Farklı araştırmalara göre, Afrika ve Amazonların belirli bölgelerinde yaşayan yerli insanlara kıyasla, Batılı insanların bağırsak mikrobiyotalarında önemli ölçüde daha az çeşitlilik söz konusu. Profesör Oluf Pedersen, bu durumu da Batı’da bulaşıcı hastalıkların tedavisinde yaygın olarak antibiyotik kullanılıyor olmasına bağlıyor.
Bağırsak sağlığı ruh sağlığını etkiler mi?
Bağırsak florasının dengesininin bozulması, dolaylı yoldan ruh sağlığımızı da etkileyebilir. Depresyon ve anksiyete gibi ruh sağlığı sorunları ile bağırsak mikrobiyomu arasındaki bağlantı, bilim dünyasında giderek daha fazla ilgi çekiyor. Bu bağlantıyı anlamak, antibiyotik kullanımının depresyon üzerindeki potansiyel etkilerini de açığa çıkarabilir.

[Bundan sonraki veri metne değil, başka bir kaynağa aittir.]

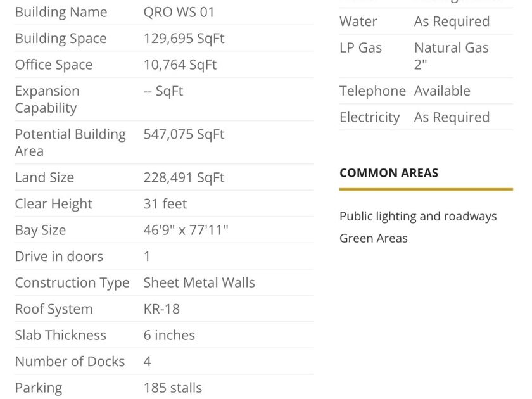Image resolution: width=532 pixels, height=399 pixels.
Task: Click the Building Name value QRO WS 01
Action: [179, 12]
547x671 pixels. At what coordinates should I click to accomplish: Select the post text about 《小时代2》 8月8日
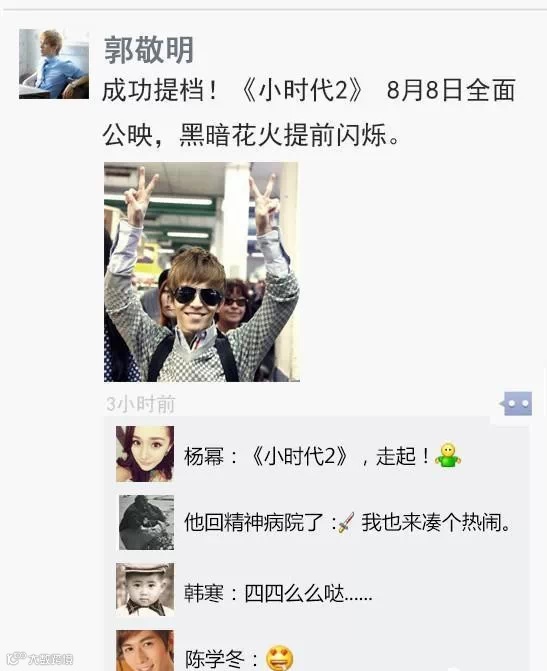309,113
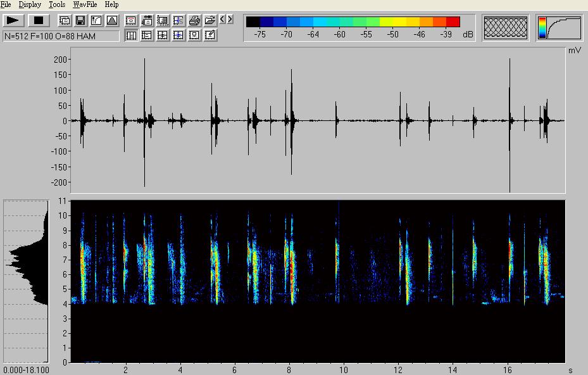
Task: Click the open folder icon
Action: coord(210,20)
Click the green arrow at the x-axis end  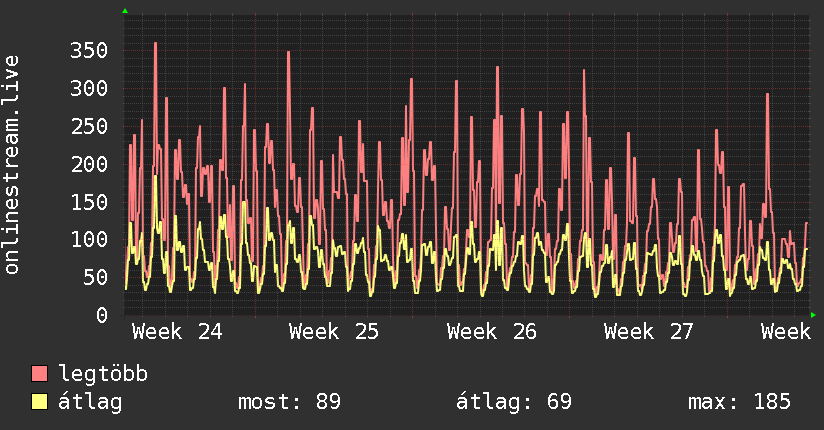pyautogui.click(x=813, y=315)
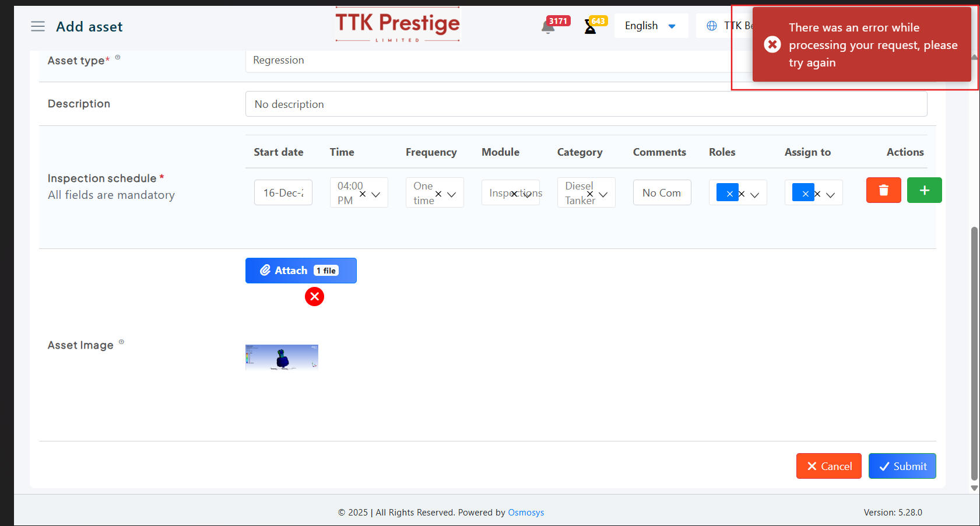Remove the attached asset image file
980x526 pixels.
tap(314, 297)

Ruh sağlığımızın bağırsak sağlığımızla bu kadar yakından ilişkili olması, bilim dünyasında "bağırsak-beyin ekseni" adı verilen çift yönlü bir iletişim ağının varlığına işaret ediyor. Bu ağ, bağırsaklarımızdaki mikropların beyin işlevlerimizi ve ruh halimizi etkileyebileceğini gösteriyor. Bağırsak-beyin ekseni, vagus siniri aracılığıyla, bağırsaklarımızdan beyne bilgi akışını sağlar. Bu sinir, bağırsaklarımızda hissettiğimiz duyguları beyne ileterek, ruh halimizi etkileyebilir. Örneğin, stresli durumlarda beyin-bağırsak arasındaki bu iletişim, fiziksel tepkilere yol açabilir.
Mikrobiyotanın etkileri ve ruh sağlığı
Bağırsak mikrobiyotamızın çeşitliliği ve bileşimi, ruh sağlığımız üzerinde büyük bir etkiye sahip olabilir. Bazı araştırmalar, anksiyete ve depresyon ile bağırsak mikrobiyomu arasındaki ilişkiyi göstermektedir. Örneğin, Clinical Psychology Review dergisinde yayınlanan bir çalışmada, anksiyete ve depresyon yaşayan kişilerin bağırsaklarında iltihaplanmaya neden olan bakteri türlerinin daha yaygın olduğu bulundu. Ayrıca, The American Journal of Clinical Nutrition dergisinde yayımlanan bir başka çalışma, meyve, sebze, balık ve kepekli tahıllar bakımından zengin diyetlerin depresyon riskini azaltabileceğini gösteriyor.
Bu çalışmalar, bağırsak mikrobiyomunun ruh sağlığı üzerindeki etkilerini anlamamızda önemli bir yol gösterici olabilir. Sağlıklı ve dengeli bir diyet, bağırsak mikrobiyomumuzu olumlu yönde etkileyerek, ruh sağlığımızı da destekleyebilir.